"Quando eu era criança e pegava uma tangerina para descascar, corria para meu pai e pedia: – “Pai, começa o começo!”. O que eu queria era que ele fizesse o primeiro rasgo na casca, aquele mais difícil e resistente para as minhas pequenas mãos. Depois, sorridente, ele sempre acabava descascando toda a fruta pra mim. Mas, outras vezes, eu mesmo tirava o restante da casca a partir daquele primeiro rasgo providencial que ele havia feito.
Meu pai faleceu há muito tempo e não sou mais criança. Mesmo assim, sinto grande desejo de tê-lo ainda ao meu lado para, pelo menos, “começar o começo” de tantas cascas duras que encontro pelo caminho.
Hoje, minhas “tangerinas” são outras. Preciso “descascar” as dificuldades do trabalho, os obstáculos dos relacionamentos com os amigos, os problemas no núcleo familiar, o esforço diário que é a construção do casamento, os retoques e pinceladas de sabedoria na imensa arte de viabilizar filhos realizados e felizes, ou então, o enfrentamento sempre tão difícil de doenças, perdas, traumas, separações, mortes, dificuldades financeiras e, até mesmo, as dúvidas e conflitos que nos afligem diante de tantas decisões e desafios que enfrentamos."

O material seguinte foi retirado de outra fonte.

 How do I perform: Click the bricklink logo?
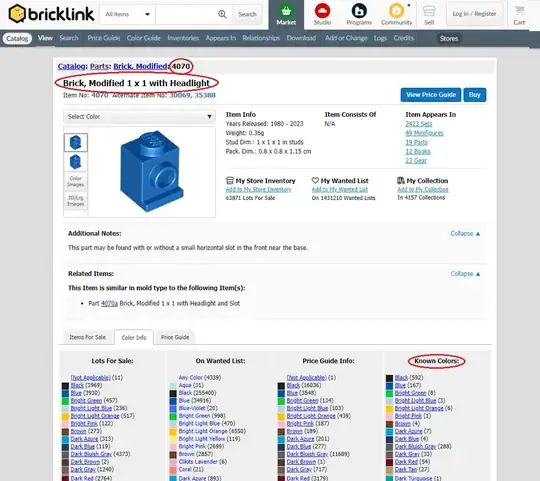pos(51,14)
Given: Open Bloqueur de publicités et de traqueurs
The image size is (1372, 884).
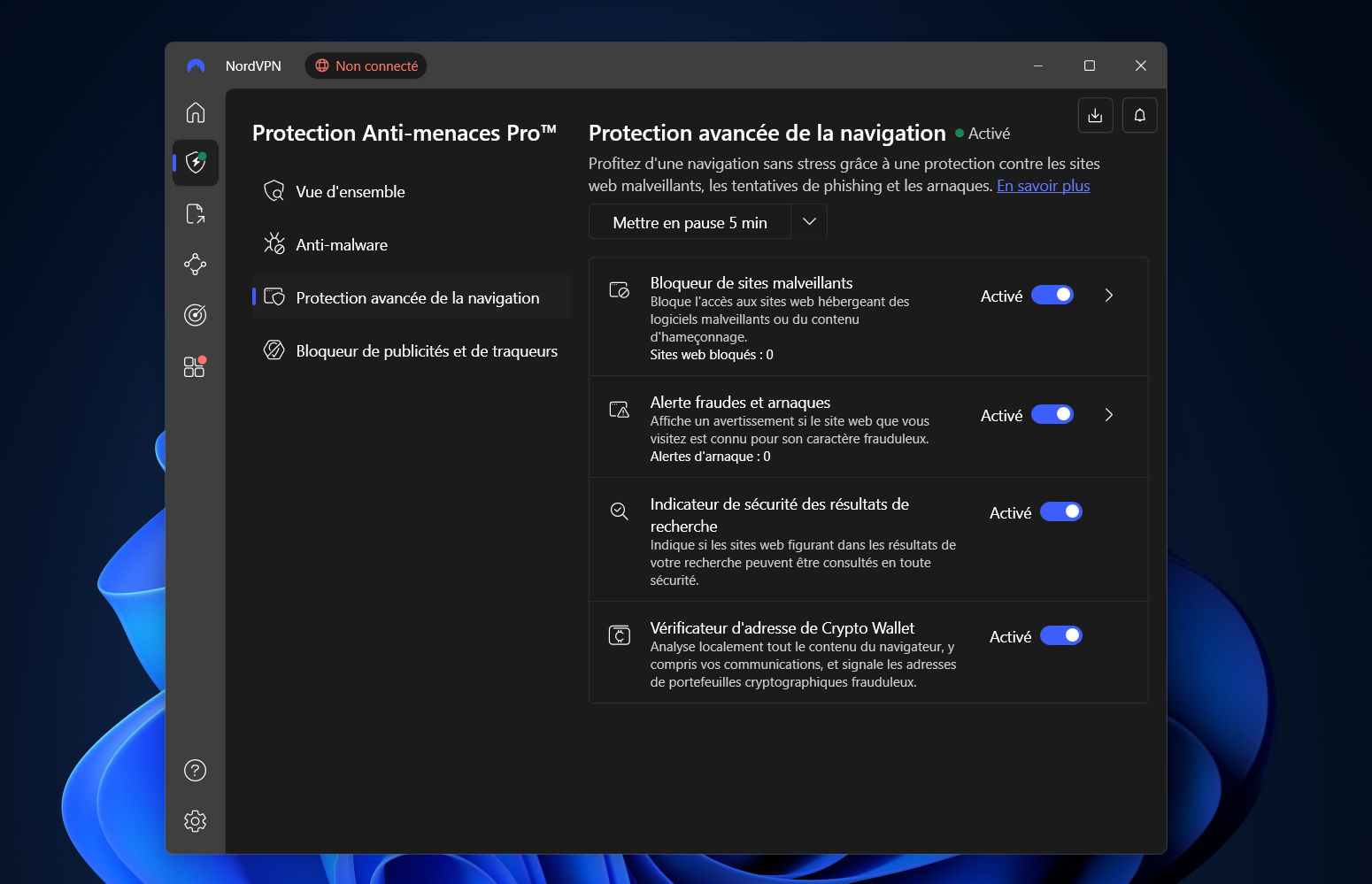Looking at the screenshot, I should click(427, 350).
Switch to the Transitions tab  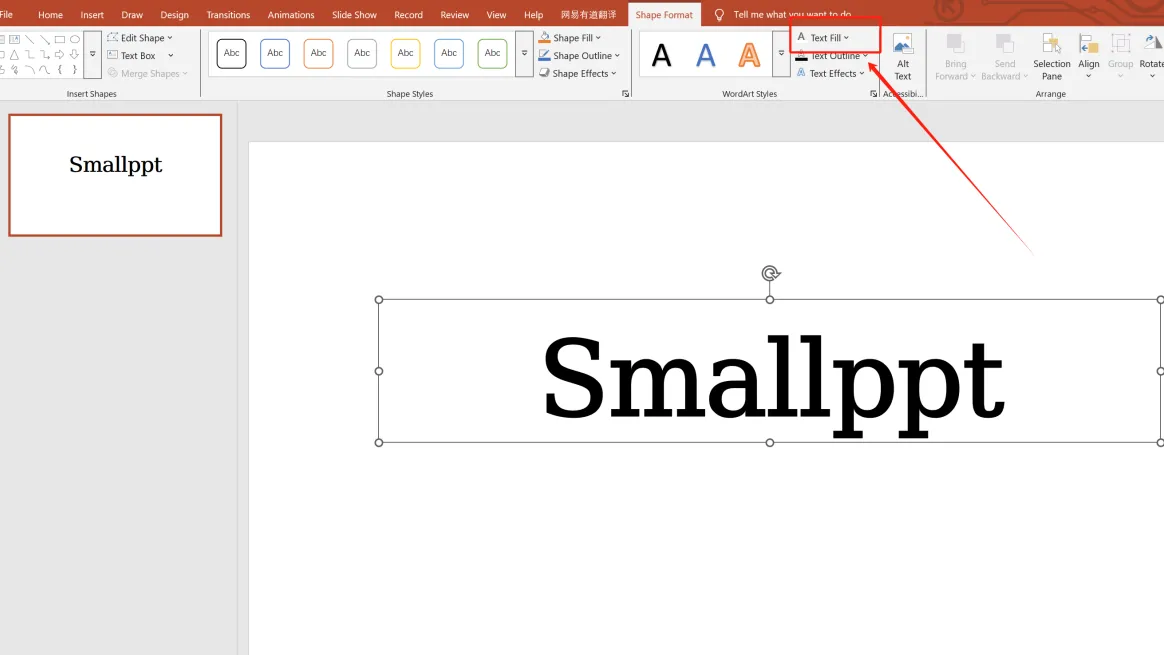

Em certas ocasiões, minhas tangerinas transformam-se em enormes abacaxis. Faz parte.
Felizmente o meu pai está vivo. Pude agradecer a ele o fato de compartilhar mais essa história, refletir comigo sobre os problemas da vida e descascar tantas tangerinas e tantos momentos delicados através da nossa intimidade emocional. Agradecer, sobretudo, por me ensinar que sempre existe um jeitinho muito especial de começar o começo, acreditar!
Agradecer, sobretudo, por me ensinar que sempre existe um jeitinho muito especial de começar o começo, acreditar!
Aliás, que bom que existem as tangerinas.